◆ PROBLEM DETAILS
Starting at the line of the records that contains "in the editor" and stopping after the line that contains "click(x=628, y=257)", rewrite those lines with "input field" changed to "text box" and everything else unchanged.

◆ THE INPUT
--- --- ---

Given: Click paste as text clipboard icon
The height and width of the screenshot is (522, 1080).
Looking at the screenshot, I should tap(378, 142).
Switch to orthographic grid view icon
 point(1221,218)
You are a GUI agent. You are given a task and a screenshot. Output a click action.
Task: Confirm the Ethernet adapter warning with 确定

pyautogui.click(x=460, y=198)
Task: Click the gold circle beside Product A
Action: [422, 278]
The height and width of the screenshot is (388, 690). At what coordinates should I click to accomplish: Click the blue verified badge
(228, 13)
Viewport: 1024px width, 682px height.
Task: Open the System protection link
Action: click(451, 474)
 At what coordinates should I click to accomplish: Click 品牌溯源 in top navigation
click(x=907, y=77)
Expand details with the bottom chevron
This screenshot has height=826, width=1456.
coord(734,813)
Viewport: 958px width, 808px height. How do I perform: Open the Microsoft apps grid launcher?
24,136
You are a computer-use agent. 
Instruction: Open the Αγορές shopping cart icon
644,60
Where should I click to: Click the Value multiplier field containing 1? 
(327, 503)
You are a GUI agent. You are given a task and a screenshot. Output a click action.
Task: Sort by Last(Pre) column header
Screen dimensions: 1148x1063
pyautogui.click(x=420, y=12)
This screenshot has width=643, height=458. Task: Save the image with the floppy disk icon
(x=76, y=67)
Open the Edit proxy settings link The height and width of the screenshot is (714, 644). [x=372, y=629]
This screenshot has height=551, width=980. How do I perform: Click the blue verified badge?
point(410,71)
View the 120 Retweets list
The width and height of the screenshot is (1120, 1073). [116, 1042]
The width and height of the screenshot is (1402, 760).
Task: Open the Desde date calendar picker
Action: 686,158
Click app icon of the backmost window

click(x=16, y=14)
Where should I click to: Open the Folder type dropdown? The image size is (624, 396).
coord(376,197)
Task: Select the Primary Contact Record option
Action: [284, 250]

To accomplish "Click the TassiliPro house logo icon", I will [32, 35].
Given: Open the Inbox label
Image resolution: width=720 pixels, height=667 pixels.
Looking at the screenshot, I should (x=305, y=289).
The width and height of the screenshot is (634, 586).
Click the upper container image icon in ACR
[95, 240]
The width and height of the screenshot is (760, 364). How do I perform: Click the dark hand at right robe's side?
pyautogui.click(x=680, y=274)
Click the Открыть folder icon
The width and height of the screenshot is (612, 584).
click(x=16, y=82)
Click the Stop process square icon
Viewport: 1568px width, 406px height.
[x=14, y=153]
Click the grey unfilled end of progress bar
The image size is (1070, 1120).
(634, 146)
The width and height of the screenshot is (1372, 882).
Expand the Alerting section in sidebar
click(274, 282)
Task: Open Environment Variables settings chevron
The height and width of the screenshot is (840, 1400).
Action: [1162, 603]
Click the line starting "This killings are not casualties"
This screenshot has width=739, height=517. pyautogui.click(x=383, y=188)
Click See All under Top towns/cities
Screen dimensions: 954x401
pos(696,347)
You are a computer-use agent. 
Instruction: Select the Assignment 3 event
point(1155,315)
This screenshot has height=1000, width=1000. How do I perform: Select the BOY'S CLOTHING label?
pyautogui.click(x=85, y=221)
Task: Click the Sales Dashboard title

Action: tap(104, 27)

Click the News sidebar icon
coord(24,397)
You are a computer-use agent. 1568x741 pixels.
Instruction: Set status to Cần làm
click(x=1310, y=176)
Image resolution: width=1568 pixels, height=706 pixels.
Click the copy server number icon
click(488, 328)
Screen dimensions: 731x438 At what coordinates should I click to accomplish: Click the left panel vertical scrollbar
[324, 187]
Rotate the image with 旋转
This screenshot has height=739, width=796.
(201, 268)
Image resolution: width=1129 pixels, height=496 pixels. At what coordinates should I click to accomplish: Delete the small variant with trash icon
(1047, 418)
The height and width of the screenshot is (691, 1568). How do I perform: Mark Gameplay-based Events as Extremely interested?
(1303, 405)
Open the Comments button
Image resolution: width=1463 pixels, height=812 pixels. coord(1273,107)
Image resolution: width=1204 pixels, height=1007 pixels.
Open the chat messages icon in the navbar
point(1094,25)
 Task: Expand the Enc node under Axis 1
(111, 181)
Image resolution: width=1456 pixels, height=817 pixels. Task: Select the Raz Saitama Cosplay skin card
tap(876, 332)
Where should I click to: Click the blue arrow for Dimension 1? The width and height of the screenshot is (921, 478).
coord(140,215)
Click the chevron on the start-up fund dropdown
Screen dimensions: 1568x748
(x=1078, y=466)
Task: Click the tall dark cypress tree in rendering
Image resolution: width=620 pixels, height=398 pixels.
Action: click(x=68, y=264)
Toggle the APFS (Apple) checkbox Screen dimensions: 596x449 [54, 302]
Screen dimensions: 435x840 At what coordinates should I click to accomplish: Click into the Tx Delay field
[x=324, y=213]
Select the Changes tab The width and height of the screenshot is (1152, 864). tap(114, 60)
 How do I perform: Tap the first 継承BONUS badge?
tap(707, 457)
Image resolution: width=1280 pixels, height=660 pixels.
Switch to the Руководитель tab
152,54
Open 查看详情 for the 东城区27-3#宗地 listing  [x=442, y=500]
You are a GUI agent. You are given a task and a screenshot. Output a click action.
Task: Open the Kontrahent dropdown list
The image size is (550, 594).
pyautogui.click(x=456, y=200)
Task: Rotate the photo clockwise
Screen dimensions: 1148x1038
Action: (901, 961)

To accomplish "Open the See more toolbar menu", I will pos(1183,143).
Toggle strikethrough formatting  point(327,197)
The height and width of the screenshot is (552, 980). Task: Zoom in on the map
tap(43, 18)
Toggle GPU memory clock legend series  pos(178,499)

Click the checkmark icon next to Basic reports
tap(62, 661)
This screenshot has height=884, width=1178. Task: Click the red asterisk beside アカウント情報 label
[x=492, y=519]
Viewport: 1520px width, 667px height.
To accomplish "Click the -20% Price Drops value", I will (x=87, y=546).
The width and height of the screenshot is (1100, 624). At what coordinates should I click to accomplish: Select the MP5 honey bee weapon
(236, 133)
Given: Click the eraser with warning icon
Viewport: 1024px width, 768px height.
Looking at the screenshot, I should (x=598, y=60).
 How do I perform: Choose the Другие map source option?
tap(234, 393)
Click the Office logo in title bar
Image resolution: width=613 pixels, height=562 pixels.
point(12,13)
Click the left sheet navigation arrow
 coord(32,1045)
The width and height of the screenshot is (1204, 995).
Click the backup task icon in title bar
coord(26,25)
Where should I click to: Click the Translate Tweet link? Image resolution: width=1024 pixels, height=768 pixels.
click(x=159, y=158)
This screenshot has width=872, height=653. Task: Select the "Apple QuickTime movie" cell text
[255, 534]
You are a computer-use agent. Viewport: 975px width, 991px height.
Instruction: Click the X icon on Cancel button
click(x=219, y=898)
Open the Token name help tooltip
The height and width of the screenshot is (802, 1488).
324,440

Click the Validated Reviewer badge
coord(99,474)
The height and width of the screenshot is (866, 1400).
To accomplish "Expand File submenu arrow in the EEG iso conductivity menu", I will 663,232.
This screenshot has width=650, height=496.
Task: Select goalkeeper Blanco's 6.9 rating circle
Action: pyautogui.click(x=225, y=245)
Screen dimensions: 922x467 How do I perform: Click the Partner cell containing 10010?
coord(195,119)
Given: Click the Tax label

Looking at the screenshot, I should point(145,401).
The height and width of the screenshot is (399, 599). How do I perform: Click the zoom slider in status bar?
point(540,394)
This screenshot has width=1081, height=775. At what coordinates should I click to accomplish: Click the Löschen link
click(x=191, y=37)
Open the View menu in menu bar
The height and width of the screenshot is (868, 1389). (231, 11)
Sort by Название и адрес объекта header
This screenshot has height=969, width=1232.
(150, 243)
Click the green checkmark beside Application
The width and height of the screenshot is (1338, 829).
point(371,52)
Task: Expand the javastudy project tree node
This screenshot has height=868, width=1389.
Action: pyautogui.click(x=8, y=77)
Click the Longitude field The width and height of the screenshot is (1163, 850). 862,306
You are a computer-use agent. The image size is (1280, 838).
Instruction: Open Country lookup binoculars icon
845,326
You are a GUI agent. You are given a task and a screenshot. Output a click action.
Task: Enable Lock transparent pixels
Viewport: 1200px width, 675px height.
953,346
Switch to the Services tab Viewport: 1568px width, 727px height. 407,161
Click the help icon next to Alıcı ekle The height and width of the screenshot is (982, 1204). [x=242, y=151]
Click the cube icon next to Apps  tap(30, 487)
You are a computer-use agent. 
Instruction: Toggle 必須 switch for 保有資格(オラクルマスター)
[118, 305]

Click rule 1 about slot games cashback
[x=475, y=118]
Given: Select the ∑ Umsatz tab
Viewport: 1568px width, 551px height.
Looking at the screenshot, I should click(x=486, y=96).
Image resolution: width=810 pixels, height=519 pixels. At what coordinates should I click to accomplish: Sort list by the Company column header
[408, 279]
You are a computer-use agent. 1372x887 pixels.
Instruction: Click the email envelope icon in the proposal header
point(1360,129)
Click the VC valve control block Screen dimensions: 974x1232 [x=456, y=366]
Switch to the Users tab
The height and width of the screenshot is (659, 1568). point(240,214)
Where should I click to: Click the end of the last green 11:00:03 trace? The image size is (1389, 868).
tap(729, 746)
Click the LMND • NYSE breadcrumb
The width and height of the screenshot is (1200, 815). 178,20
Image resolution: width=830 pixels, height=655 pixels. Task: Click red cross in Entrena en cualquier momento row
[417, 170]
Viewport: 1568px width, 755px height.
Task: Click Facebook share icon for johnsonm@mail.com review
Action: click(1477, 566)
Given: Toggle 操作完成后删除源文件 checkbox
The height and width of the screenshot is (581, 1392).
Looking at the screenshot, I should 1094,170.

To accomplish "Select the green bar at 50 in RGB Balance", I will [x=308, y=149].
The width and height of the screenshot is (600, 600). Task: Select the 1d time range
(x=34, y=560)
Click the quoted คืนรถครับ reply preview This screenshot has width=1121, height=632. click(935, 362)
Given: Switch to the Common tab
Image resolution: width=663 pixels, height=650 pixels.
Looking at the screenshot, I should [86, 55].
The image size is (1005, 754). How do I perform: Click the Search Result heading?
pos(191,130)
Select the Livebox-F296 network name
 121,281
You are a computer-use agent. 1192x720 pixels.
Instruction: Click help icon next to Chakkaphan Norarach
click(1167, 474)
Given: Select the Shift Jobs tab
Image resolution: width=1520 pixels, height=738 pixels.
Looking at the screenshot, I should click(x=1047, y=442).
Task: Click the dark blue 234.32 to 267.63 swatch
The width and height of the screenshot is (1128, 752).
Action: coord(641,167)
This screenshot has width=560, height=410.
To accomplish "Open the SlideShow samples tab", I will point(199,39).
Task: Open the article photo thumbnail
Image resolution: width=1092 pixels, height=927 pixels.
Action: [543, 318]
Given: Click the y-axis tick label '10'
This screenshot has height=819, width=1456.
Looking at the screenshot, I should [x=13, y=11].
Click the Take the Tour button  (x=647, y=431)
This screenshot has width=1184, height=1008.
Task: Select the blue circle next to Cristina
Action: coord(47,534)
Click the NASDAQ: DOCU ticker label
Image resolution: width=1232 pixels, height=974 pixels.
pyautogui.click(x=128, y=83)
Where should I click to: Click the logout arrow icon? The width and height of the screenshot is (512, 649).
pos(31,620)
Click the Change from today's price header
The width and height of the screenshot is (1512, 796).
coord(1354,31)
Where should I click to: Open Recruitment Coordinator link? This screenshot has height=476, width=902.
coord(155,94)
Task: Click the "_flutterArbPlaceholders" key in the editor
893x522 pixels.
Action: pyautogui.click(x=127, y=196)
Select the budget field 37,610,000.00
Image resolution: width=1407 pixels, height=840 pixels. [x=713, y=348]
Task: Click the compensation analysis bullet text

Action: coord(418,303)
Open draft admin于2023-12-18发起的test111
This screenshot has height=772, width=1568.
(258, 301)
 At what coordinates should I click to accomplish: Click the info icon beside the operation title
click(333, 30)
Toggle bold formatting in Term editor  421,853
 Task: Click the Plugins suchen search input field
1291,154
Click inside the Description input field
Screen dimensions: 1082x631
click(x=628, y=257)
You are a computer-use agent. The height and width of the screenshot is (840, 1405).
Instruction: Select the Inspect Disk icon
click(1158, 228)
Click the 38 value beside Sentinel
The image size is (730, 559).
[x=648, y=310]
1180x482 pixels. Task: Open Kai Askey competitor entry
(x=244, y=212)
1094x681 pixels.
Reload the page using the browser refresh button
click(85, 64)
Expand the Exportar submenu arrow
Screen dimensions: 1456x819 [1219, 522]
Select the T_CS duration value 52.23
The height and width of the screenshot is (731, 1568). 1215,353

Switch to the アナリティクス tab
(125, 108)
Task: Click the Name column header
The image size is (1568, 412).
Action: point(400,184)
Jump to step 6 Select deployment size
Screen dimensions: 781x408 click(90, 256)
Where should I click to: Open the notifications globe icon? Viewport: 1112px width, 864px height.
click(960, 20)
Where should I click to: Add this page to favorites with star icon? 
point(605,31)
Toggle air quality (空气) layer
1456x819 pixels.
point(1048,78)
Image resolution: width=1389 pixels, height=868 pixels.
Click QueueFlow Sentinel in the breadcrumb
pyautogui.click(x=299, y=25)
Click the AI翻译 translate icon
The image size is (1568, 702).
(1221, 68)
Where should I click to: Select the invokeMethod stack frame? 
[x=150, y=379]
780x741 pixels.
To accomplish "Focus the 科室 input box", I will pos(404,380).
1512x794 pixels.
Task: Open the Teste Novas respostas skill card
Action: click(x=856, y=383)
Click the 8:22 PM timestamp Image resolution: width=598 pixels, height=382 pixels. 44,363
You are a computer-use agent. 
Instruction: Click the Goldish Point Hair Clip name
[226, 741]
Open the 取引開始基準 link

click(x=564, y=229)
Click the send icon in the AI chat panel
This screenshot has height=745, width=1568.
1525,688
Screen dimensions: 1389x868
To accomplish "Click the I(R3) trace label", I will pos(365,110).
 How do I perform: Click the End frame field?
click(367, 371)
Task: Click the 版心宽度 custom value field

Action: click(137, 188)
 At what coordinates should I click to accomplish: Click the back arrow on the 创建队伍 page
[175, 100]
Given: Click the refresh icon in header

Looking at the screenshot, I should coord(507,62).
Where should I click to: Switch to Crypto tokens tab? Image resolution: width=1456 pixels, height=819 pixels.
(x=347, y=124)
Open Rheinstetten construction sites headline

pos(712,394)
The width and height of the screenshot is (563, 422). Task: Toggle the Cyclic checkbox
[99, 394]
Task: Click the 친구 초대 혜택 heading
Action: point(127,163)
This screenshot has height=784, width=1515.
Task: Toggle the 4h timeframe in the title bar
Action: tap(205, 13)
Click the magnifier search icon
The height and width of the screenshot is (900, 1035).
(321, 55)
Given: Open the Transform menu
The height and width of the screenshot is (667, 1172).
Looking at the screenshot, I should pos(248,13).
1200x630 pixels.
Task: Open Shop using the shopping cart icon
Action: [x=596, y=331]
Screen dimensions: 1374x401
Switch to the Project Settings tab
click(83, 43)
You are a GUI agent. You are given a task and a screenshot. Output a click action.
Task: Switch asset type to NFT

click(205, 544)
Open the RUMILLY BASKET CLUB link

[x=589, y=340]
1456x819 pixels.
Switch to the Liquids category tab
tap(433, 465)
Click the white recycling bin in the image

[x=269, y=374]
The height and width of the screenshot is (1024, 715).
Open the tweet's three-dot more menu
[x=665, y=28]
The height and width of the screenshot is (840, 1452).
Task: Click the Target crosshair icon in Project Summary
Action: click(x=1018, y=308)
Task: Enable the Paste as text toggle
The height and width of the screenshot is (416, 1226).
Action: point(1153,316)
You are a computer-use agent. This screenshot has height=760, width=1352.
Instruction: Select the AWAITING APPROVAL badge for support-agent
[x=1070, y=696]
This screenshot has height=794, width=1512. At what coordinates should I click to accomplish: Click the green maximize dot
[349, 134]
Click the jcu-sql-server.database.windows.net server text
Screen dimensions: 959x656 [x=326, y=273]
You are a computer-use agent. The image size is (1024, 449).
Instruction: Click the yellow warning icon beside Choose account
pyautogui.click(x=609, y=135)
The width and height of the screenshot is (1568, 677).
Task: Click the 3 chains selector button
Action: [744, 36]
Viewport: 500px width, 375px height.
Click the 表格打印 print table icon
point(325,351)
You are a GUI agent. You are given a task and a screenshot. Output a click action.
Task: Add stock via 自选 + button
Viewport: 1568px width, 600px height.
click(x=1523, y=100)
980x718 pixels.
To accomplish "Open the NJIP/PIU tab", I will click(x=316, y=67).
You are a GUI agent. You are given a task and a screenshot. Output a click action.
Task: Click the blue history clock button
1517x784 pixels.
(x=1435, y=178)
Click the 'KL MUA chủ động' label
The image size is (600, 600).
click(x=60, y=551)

--- --- ---

◆ ANSWER TO THIS TASK
Task: Click the "_flutterArbPlaceholders" key in the editor
893x522 pixels.
Action: pyautogui.click(x=127, y=196)
Select the budget field 37,610,000.00
Image resolution: width=1407 pixels, height=840 pixels. [x=713, y=348]
Task: Click the compensation analysis bullet text

Action: coord(418,303)
Open draft admin于2023-12-18发起的test111
This screenshot has height=772, width=1568.
(258, 301)
 At what coordinates should I click to accomplish: Click the info icon beside the operation title
click(333, 30)
Toggle bold formatting in Term editor  421,853
 Task: Click the Plugins suchen search text box
1291,154
Click inside the Description text box
Screen dimensions: 1082x631
click(x=628, y=257)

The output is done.